> **Work task**
Check each line of the listing for the string "will". Copy those where it appears.

*** Entries shown

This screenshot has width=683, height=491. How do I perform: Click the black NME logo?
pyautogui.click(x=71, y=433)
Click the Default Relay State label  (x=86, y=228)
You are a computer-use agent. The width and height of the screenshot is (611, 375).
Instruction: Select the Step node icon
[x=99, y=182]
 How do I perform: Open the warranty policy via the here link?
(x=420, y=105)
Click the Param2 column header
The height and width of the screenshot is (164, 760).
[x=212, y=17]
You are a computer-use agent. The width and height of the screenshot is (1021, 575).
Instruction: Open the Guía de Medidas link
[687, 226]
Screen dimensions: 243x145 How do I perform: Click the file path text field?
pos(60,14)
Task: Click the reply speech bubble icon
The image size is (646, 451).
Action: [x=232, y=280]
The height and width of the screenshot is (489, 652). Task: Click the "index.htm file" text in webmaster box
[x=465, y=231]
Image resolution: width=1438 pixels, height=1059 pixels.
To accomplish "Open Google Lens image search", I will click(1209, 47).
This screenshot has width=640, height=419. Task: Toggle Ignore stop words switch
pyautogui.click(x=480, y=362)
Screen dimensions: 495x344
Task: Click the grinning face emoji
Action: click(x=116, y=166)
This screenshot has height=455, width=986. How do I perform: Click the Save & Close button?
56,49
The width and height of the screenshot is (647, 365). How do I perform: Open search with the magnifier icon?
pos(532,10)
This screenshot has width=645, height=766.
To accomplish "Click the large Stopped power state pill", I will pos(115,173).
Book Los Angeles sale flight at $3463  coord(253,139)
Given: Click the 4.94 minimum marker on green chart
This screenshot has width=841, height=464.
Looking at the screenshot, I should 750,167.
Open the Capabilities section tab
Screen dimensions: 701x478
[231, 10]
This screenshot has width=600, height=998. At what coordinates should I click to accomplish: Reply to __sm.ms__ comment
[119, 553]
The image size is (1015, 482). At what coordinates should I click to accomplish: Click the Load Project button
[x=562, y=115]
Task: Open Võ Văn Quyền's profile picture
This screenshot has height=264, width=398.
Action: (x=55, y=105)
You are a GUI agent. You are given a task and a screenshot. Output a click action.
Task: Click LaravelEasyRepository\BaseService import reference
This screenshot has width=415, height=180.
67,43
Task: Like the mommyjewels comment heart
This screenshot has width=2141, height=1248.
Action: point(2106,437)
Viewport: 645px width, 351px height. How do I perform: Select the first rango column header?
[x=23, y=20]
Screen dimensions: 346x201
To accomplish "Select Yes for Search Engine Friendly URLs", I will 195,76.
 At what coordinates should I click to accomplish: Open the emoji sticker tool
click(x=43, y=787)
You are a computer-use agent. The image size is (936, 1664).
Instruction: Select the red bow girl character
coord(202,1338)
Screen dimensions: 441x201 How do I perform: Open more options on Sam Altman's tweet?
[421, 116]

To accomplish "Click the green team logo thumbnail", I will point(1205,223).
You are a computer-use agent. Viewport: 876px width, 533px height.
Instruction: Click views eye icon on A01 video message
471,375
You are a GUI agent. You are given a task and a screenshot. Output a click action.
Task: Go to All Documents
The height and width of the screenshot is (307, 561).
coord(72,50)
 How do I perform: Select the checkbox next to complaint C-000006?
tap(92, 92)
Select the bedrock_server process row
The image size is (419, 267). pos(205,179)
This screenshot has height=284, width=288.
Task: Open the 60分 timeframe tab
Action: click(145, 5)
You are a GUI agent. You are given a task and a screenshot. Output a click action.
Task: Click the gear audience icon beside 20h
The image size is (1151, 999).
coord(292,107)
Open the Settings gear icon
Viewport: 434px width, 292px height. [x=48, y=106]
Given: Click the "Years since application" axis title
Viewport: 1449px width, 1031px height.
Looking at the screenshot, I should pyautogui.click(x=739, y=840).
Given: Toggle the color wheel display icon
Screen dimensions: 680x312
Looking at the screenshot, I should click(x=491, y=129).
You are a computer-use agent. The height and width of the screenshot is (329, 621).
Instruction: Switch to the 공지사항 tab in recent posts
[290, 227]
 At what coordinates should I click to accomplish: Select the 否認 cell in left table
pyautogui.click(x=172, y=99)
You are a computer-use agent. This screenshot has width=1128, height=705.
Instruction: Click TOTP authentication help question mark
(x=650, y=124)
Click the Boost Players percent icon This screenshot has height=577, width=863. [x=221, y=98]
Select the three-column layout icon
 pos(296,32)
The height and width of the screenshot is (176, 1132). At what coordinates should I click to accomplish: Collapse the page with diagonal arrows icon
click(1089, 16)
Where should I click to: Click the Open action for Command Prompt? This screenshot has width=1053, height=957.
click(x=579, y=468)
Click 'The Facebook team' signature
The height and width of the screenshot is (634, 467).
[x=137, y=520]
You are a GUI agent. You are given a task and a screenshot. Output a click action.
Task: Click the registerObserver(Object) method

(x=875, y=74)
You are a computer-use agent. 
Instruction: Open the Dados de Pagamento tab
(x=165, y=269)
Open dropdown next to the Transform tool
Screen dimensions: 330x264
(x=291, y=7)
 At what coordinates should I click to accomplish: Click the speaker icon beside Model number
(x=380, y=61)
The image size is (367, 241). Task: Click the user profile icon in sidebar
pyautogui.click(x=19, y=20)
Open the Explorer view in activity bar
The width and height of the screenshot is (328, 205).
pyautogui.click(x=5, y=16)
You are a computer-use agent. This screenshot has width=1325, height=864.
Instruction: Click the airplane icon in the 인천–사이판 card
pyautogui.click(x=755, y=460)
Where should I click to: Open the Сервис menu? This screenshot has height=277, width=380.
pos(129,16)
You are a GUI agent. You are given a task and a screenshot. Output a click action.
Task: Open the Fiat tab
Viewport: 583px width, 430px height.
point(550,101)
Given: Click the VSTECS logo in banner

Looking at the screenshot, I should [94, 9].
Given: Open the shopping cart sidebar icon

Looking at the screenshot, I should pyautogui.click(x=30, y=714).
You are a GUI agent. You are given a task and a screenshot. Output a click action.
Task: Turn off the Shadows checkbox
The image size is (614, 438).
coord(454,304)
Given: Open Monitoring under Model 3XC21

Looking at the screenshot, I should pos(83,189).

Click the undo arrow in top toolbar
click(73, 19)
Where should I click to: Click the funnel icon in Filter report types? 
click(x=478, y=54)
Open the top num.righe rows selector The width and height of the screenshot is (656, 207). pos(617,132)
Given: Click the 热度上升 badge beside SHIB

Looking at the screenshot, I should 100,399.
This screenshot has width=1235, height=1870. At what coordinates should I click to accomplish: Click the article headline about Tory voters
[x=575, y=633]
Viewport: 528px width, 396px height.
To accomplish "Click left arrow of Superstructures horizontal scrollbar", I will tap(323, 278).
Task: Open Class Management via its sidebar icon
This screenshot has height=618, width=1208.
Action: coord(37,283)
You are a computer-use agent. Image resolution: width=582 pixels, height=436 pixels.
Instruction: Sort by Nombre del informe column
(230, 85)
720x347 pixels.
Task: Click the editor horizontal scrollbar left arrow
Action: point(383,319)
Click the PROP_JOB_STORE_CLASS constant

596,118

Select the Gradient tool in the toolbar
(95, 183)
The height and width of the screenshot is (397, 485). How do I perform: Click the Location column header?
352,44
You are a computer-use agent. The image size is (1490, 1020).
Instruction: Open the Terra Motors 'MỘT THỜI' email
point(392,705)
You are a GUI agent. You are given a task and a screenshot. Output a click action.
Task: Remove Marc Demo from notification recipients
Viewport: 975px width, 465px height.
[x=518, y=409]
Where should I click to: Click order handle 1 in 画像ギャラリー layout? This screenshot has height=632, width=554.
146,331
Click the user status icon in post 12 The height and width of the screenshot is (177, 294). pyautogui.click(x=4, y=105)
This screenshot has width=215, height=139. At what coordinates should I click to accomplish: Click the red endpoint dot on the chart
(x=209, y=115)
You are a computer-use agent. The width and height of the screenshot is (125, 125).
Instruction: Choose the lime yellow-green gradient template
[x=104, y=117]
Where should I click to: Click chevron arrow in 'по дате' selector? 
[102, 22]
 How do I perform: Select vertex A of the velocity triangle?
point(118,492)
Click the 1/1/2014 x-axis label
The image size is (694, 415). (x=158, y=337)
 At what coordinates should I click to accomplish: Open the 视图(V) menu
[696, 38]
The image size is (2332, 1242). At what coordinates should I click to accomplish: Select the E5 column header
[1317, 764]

******

> **Answer area**
To accomplish "Open Google Lens image search", I will click(1209, 47).
To accomplish "Click the large Stopped power state pill", I will pos(115,173).
To accomplish "Select Yes for Search Engine Friendly URLs", I will 195,76.
To accomplish "Click the green team logo thumbnail", I will point(1205,223).
To accomplish "Click left arrow of Superstructures horizontal scrollbar", I will tap(323, 278).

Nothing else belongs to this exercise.